An important theme of OneWebDay is making the Web more visible to people. From the beginning, we’ve been talking about setting up ways for people to very easily put a visible mark on the Web and then be able to see all those marks, collectively, as a kaleidoscope of energy and movement. We’ve talked about online stadium waves, about seeing yourself as a pixel online (maybe a shard of a pixel — there are a lot of us), about creating online poems and pictures collectively, and about global online music. It has to be simple, but it also has to be beautiful and memorable. We love synchronizing, we humans, and synching up online in a creative (and of course asynchronous) way is very attractive.

Trying to let people know that the Web is a free and ordered space–both at once–is something that artistic collaborations can make clear. That’s why creative efforts are central to OneWebDay.

Think of a project that involves lots of other people all around the world doing something pretty simple that results in a remarkable, memorable site/sight (or sound) online. That’s OneWebDay.

Schools

February 15th, 2006  |  by onewebday  |  Published in Uncategorized

A major focus of OneWebDay will be secondary schools. But, boy, this is a huge world of actors and organizations and people that we’d like to reach.

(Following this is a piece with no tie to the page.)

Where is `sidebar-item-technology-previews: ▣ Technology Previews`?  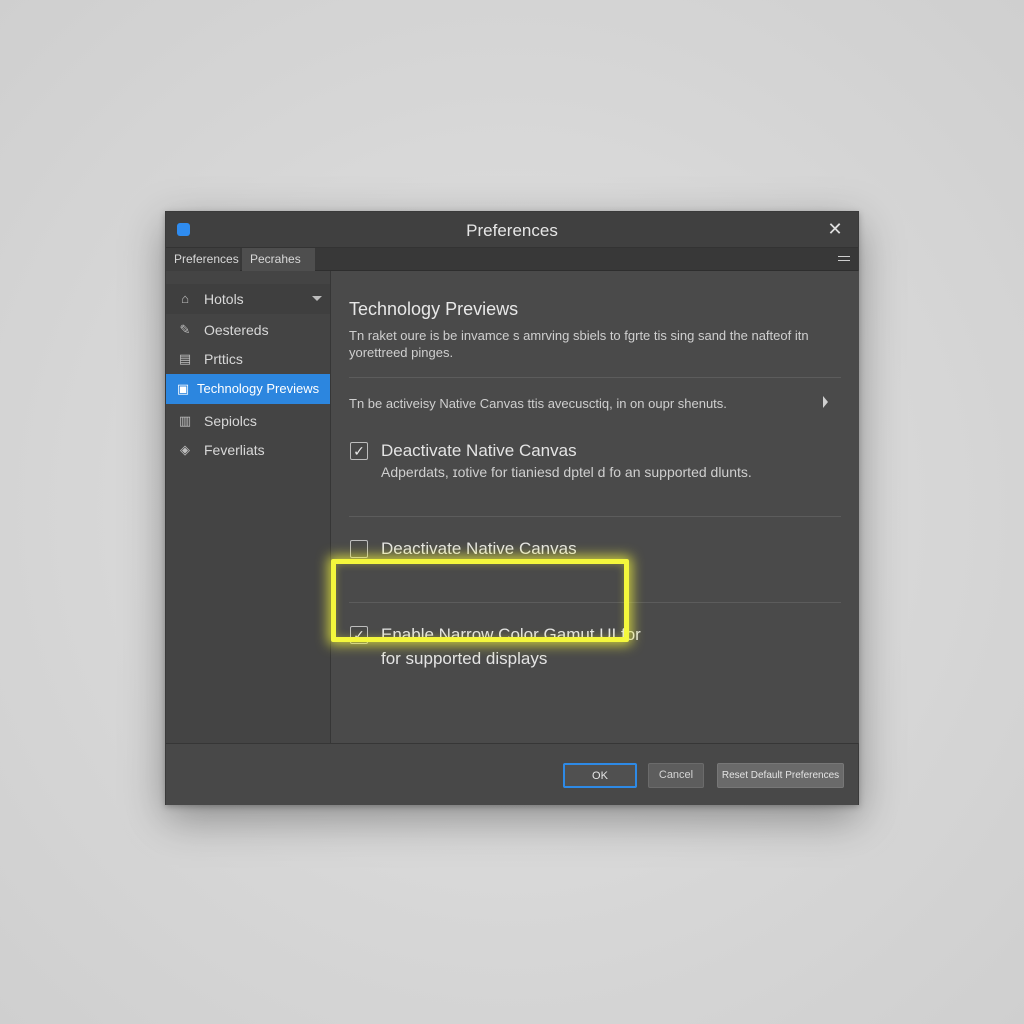 sidebar-item-technology-previews: ▣ Technology Previews is located at coordinates (248, 389).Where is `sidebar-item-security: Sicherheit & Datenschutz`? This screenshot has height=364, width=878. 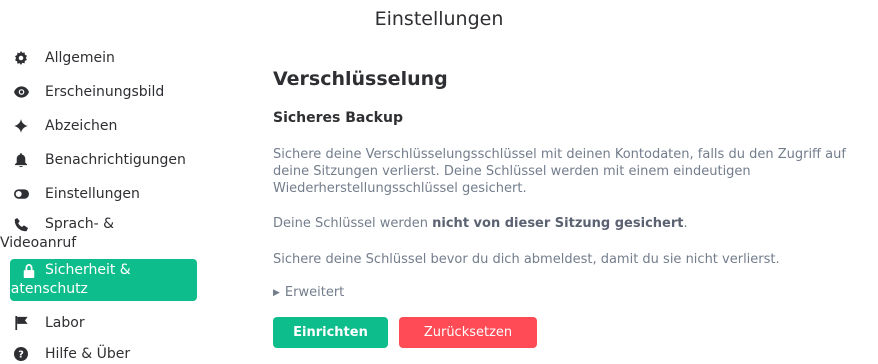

What’s the best way to get there, and to persuade teachers to do lessons on OneWebDay that will have something to do with online collaboration and celebration?

One thought we had was to create projects that schools could easily plug into. Some years ago, some of us were involved with ThinkQuest, which is a very OneWebDay initiative. The idea behind ThinkQuest is that students from different schools create educational and innovative web sites together. The ThinkQuest library is amazing — here’s a winner from 2005, put together by fourth- and fifth-grade students in Wisconsin and Australia. Here’s the whole library of sites from the ThinkQuest competition. Isn’t that great?

We’ll be encouraging the emergence of lots of ThinkQuest-like efforts all around the world.